# Dataset rows:
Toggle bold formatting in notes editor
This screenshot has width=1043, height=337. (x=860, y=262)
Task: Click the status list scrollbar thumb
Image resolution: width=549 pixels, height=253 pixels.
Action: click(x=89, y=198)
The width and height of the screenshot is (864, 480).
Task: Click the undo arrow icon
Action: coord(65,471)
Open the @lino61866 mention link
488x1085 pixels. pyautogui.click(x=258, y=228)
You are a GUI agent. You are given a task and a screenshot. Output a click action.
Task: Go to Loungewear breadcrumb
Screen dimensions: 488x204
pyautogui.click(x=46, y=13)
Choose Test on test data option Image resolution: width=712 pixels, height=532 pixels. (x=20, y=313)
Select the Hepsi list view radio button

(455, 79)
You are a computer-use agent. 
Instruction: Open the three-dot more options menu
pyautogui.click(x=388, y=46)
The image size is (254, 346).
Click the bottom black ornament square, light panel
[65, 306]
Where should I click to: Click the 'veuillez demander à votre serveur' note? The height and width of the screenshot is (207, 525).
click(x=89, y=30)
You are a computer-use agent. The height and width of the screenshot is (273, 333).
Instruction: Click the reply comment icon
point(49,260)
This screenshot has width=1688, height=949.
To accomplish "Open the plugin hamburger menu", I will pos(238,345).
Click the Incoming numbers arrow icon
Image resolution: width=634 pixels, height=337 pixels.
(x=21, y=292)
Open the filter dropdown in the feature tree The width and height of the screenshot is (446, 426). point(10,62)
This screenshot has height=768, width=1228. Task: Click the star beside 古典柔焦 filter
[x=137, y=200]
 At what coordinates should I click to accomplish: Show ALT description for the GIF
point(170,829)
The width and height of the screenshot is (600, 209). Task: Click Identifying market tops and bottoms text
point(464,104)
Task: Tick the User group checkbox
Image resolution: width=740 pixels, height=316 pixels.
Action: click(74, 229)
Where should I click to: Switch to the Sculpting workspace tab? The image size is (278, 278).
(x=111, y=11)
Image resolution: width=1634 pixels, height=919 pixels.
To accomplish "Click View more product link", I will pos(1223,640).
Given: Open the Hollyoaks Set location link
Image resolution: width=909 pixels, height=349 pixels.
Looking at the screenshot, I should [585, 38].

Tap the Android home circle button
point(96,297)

# DO THIS:
Copy out the lines above, without any changes, starting with the line that contains "You are a computer-use agent. The" and continuing through the final line of the Dataset rows. Include both the starting line and the final line.

# SOLUTION FOR THIS EXERCISE:
You are a computer-use agent. The height and width of the screenshot is (273, 333).
Instruction: Click the reply comment icon
point(49,260)
This screenshot has width=1688, height=949.
To accomplish "Open the plugin hamburger menu", I will pos(238,345).
Click the Incoming numbers arrow icon
Image resolution: width=634 pixels, height=337 pixels.
(x=21, y=292)
Open the filter dropdown in the feature tree The width and height of the screenshot is (446, 426). point(10,62)
This screenshot has height=768, width=1228. Task: Click the star beside 古典柔焦 filter
[x=137, y=200]
 At what coordinates should I click to accomplish: Show ALT description for the GIF
point(170,829)
The width and height of the screenshot is (600, 209). Task: Click Identifying market tops and bottoms text
point(464,104)
Task: Tick the User group checkbox
Image resolution: width=740 pixels, height=316 pixels.
Action: click(74, 229)
Where should I click to: Switch to the Sculpting workspace tab? The image size is (278, 278).
(x=111, y=11)
Image resolution: width=1634 pixels, height=919 pixels.
To accomplish "Click View more product link", I will pos(1223,640).
Given: Open the Hollyoaks Set location link
Image resolution: width=909 pixels, height=349 pixels.
Looking at the screenshot, I should [585, 38].

Tap the Android home circle button
point(96,297)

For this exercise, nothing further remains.